■ DOCUMENT SEGMENT
-- Start --

Life in Norway

As many of you know, I arrived in Norway on October 3rd this year, almost 2 months ago. Since then, I haven’t found much time to update this blog with new content. However, I always try to post at least one post per month, so here I am, on November 30th at 23:10 UTC writing this month’s entry. With just under an hour to go, I’m rushing to get this done.

Anyway, the last two months have been exciting. Working for Opera has been really fun and I’m starting to adjust to my new life in Norway reasonably well. Although I can’t yet tell you everything, I’m working in the Core QA department, finding and analysing bugs and working on some other really cool projects.

I have, of course, continued my involvement with the W3C HTML, Web API and WAF working groups. The HTML WG recently published the first public working draft of the HTML Design Principles. This is actually a really important document, since it outlines the core principles and design aims behind HTML5. Unfortunately, we are yet to formally publish a first public working draft of the spec itself (the editors draft is always available), we are really hoping we can resolve the remaining issues sooner rather than later.

I’m currently living in an apartment, sharing with three other Opera employees. Some photos of this place have been published on my flickr account. My bedroom is a little bit small (it’s only 1.7m × 4.7m), but somehow I’ve managed to fit everything in.

One thing I’ve noticed here, which has required a fair bit of adjusment, is that almost everything is backwards here! Seriously! Here’s just a few things to which I’ve had to adjust:

  • They drive on the right instead of the left. This is a problem because I instinctively look the wrong direction before crossing the road and it’s not easy to break the habbit.
  • People generally walk on the right as well, so I have to try to remember to move right instead of left to avoid running in to people.
  • Escalators in shopping centres are ridden on the right as well.
  • While traffic lights are red, they briefly flash orange before changing to green. For those who don’t know, in Australia, the orange is only used while changing from green to red.
  • They have zebra crossings here, some with pedestrian lights! In Australia, zebra crossings mean that the cars must give way to pedestrians. Here, at the zebra crossings without lights, cars don’t always seem to stop when they see someone about to cross, only when the pedestrian is actually on the crossing. (Maybe they’re just bad drivers, I’m not sure of the rules)
  • Pedestrian lights flash green before turning red. In Australia, it’s the red that flashes before turning on fully.
  • They have both Norwegian and English TV shows here. They put Norwegian subtitles on the English shows and no subtitles on the Norwegian shows.

There’s probably more, but I can’t remember them all.

It started snowing here a few days ago, though it’s still a little warm and it melts away during the afternoon. I’m looking forward to the ski season starting sometime in the next few weeks. Although I wear warm clothes while walking to work, I generally walk around the office during the day wearing shorts and t-shirt. The office is just too warm to be wearing long pants or a jumper, yet some people are still surprised to see me like that.

-- End --

■ DIRECTION A
Reproduce a portion of the Norway blog post, starting at "One thing I’ve" and ending at "green to red.".
■ DIRECTION B
Go on writing the blog post about life in Norway from the point where it stops.
The lines that come next aren't needed for anything here.

■ MATERIAL
-- Start --

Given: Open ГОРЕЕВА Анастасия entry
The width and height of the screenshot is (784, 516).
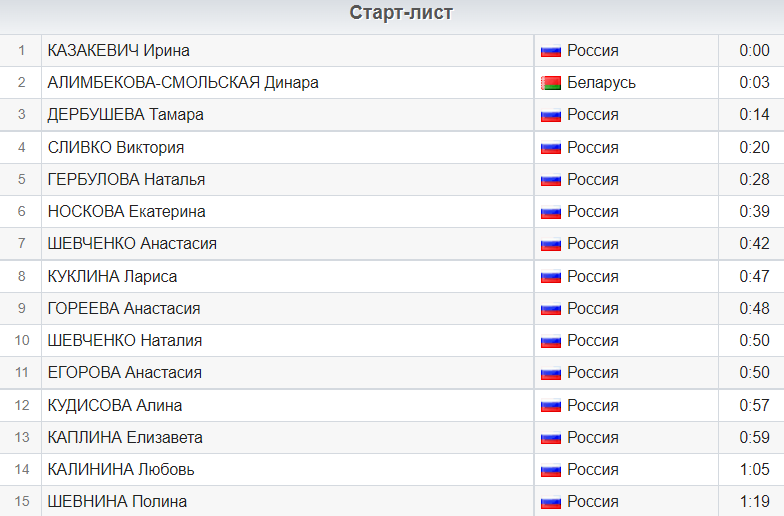Looking at the screenshot, I should [x=124, y=309].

-- End --

■ EXERCISE RESULT A
One thing I’ve noticed here, which has required a fair bit of adjusment, is that almost everything is backwards here! Seriously! Here’s just a few things to which I’ve had to adjust:

  • They drive on the right instead of the left. This is a problem because I instinctively look the wrong direction before crossing the road and it’s not easy to break the habbit.
  • People generally walk on the right as well, so I have to try to remember to move right instead of left to avoid running in to people.
  • Escalators in shopping centres are ridden on the right as well.
  • While traffic lights are red, they briefly flash orange before changing to green. For those who don’t know, in Australia, the orange is only used while changing from green to red.

■ EXERCISE RESULT B
As those of you who’ve been following my twitter posts would know, I recently bought myself a 17" MacBook Pro. I absolutely love it and I’m finding myself using it more and more instead of my PC. OS X Leopard rules! Windows Vista sucks. Seriously, I’ve never seen an OS so bad and unusable. It’s unbelievable how annoyed I got with it after only 5 minutes of use on a friends laptop.

Anyway, my time is almost up to get this published before the end of the day, so that’s it for now.

4 thoughts on “Life in Norway

  1. Regarding Vista:

    This past week, I had to take my wife’s PC to my favorite independent computer shop for repairs. My wife is still using Windows98SE. I have WindowsXP SP2 on mine.

    I asked whether WindowsXP could still be installed on a new PC if my wife’s PC could not be repaired. I was told that the shop never installs Vista unless a customer demands it. The requests they get to remove Vista are an order of magnitude greater than requests to install it.

    You will notice that my wife has “second edition” and that I have “service pack 2”. As a retired software test engineer (doing approximately what you are now doing), I learned NEVER to take the initial version of an operating system.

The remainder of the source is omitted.